11 Mart 2013 Pazartesi

11-17 Mart Glokom Haftası


    Glokom, halk arasında “göz tansiyonu” olarak bilinen yaygın bir göz hastalığıdır. Göz içindeki sıvı basıncının göz sinirlerine zarar verebilecek düzeyde olmasıyla ortaya çıkar. Tedavi edilmezse tam görme kaybına yol açabilir. Dünyada yaşanan körlüklerin ikinci sebebi olarak gösterilen glokom erken teşhis ve tedavi ile önlenebilir bir hastalıktır. Glokom, 40 yaş üzeri, ailesinde glokom bulunan, hipotansiyon, hipertansiyon, diyabet, migren ve miyopisi olan kişilerde normalden fazla risk oluşturmaktadır.
    Glokom tanısının konulmasında konunun uzmanı göz hekimi tarafından yapılan detaylı bir göz muayenesi çok önemlidir. Yapılan muayenede görme keskinliğinin belirlenmesi ve rutin göz kontrollerinin yanısıra göziçi basıncının yani göz tansiyonunun ölçümü, göziçi sıvısının dışa boşaldığı kanalların yeraldığı bölgenin kontrolü ve göz sinirinin durumunun değerlendirilmesi büyük önem taşır.

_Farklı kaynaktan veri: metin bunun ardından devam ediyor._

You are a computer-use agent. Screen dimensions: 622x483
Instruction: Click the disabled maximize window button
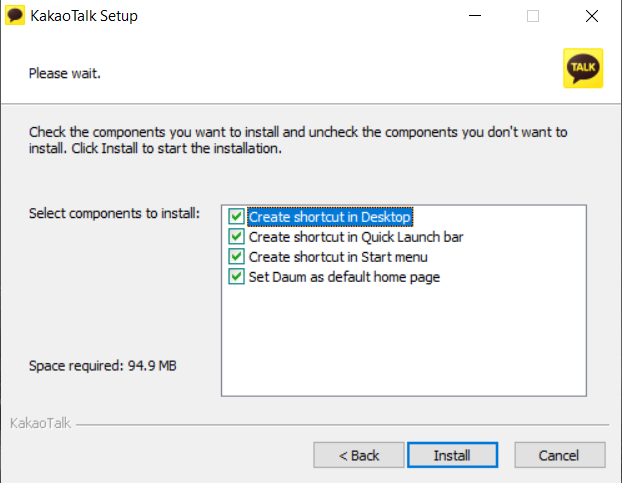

    Glokom hastaları; glokom hastalığı, tedavisi ve olası riskleri konusunda yeterince bilgi sahibi olmalıdırlar. Risk altındaki kişiler yılda en az bir kere göz muayenesinden geçmelidirler, çünkü gerekli tedaviyi almayan glokom hastaları tam görme kaybı olasılığı ile karşı karşıyadırlar.
    Glokomun neden olduğu görme kaybının geri dönüşü mümkün olmadığından özellikle risk faktörü olanların periyodik göz muayenelerini yaptırmaları gerekmektedir.